Families come in all shapes and sizes.  And, so do their celebrations.  Ours may not have been exactly like some of the others.  But, our celebration was us, doing it like we do.  And, that's the memories we get to take with us.  And, we can be disappointed.  Or, we can accept that this is how our family does things.  I'm feeling pretty accepting.  I think maybe it wasn't so anti-climactic after all.  And, maybe all I needed to do was write it down and share it with you to be able to see that.
 
Everybody have a great Monday!  Lane


6/1/16

MIL day

I finished the quilting on the race quilt.  I love the back, a very 80's southwest print.  I've been wondering where I'd use that print. 

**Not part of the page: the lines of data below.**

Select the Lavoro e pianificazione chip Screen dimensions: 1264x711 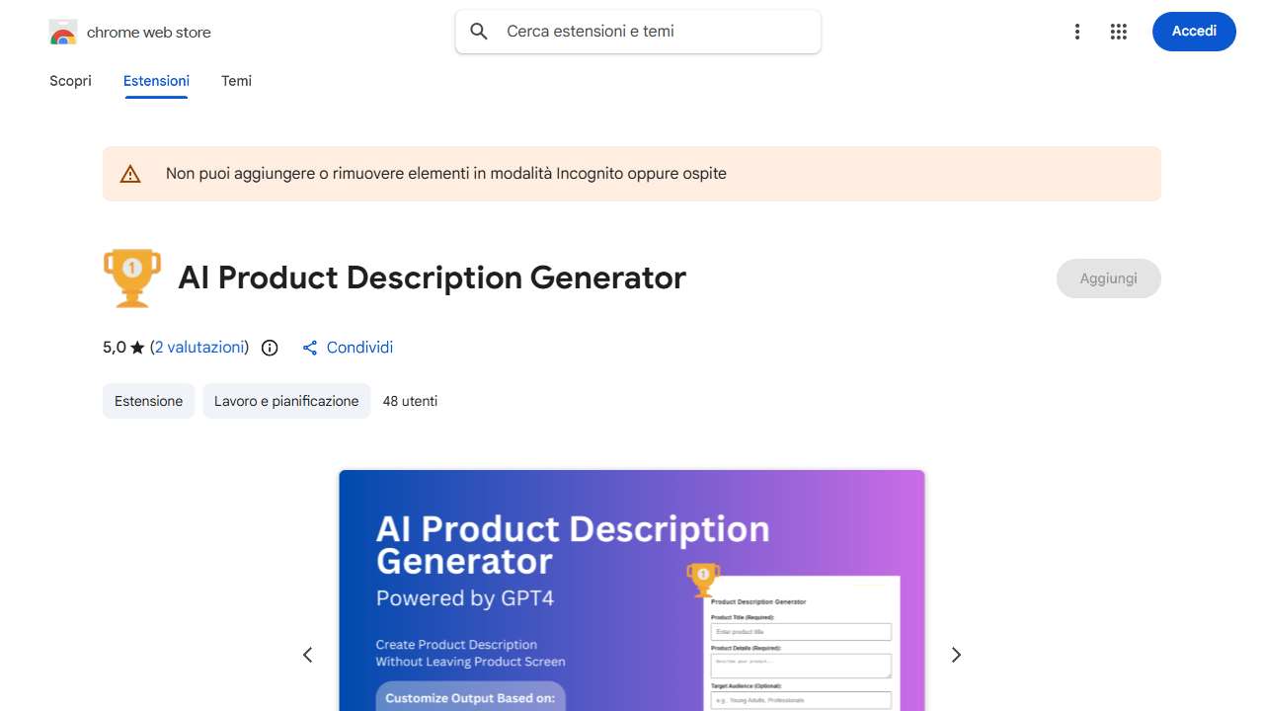286,401
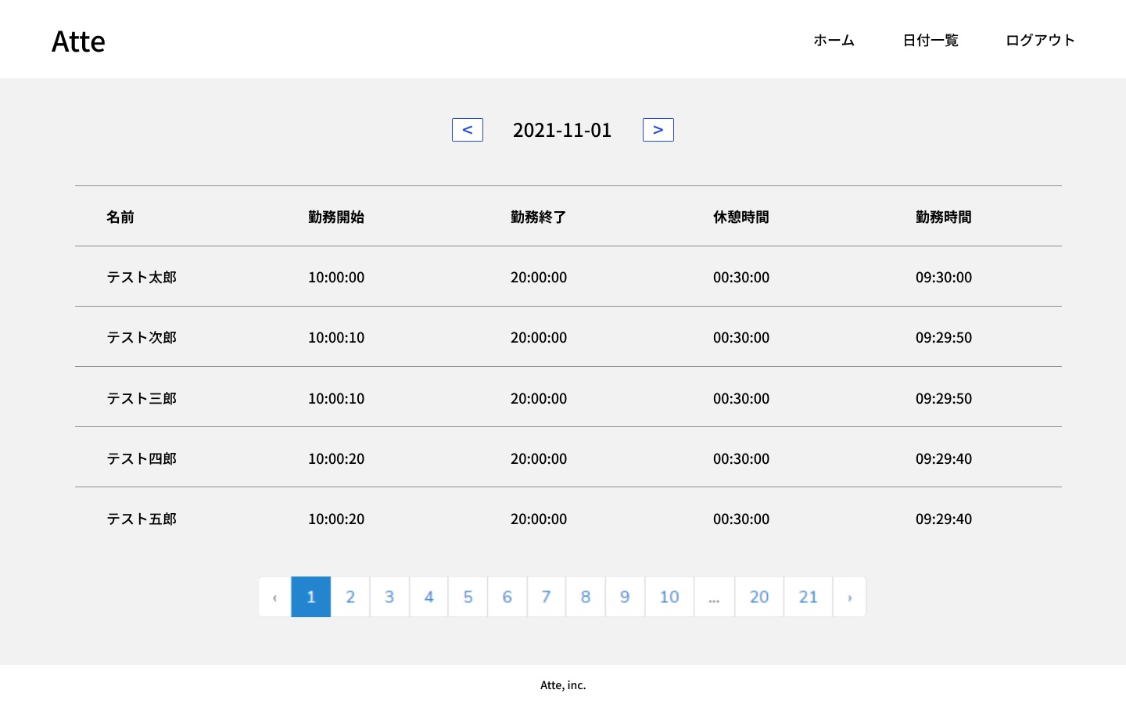Click the ログアウト link

click(x=1040, y=40)
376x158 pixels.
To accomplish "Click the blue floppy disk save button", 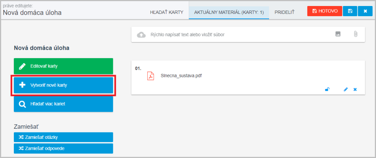I will coord(350,11).
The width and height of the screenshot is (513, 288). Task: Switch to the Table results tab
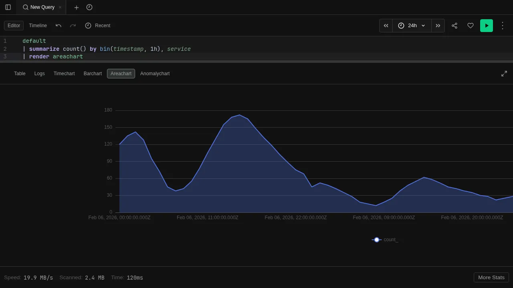pos(20,74)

I quilted it in straight lines down all those ditches.  Would I do that again?  NO.  That took longer than I anticipated, mostly because I can't quilt like that all in one direction.  I have to do it like a farmer plowing a field.  I get to the end of the row and turn and come back up the next row.  That keeps the quilt from shifting as I quilt it.  I once made a quilt and quilted one side of it top to bottom, cut the thread, then top to bottom.  When I quilted the other half, I did top to bottom again, which was bottom to top relative to the first half.  When I got done, I had a parallelogram with two 60* corners and two 120* corners (yes, I'm exaggerating.  But only a little bit).  I squared that, but it never laid flat.  It always wanted to pull on the diagonal.  So, now I always alternate the direction of each row. 

Now, to bind it.  Red, I think.  Or, maybe mixed strips from the 2" bin.  I dunno yet.  And, I don't have to decide.  Not today anyway.  If I get any sewing time over the next few days, maybe I'll work on that.  Or, maybe I'll do something else.  The only thing I can't do is quilt.  I can sew all I want.  Maybe I'll even make a shirt or something.  Who knows. 


Rob's Mom comes today.  She will be here for graduation on Friday.  The house is sparkly on the inside.  But, it's moldy on the outside.  I don't think the rain is ever going to stop.  My garden is having it's best year.  And, it's so muddy I can't get out there.  Not to mention the cloud of mosquitoes, hell-bent on my destruction lurking right outside the back door. 

Her request, as it always has been, is 'don't go to any trouble'.  Well, first, we like going to trouble for her, so it's no trouble at all.  She loves my food and is an adventurous eater, so we are having a simple casserole and salad tonight.  But, tomorrow night, it's Indian food - butter chicken.  Friday is graduation and I'm pretty sure we will eat out.  Saturday we always eat out, but I have Thai food in my back pocket in case I need something all of a sudden.  Sunday I'm making a roast chicken and cornbread stuffing.  Monday, something simple because she flies on Tuesday; probably Swiss steak and mashed potatoes. 

Sydney is making me cray-cray!  Don't be surprised if you drive past my house and find a cell phone nailed to a tree as a warning to other parents about out of control cell phone use.  Unfortunately, that is a battle we are never going to win.  All we can do is make sure she is prepared to live on her own.  Hopefully soon. 

Very soon. 

People say empty nest like it's a bad thing.  Who are these people?  Do they need a psychiatrist?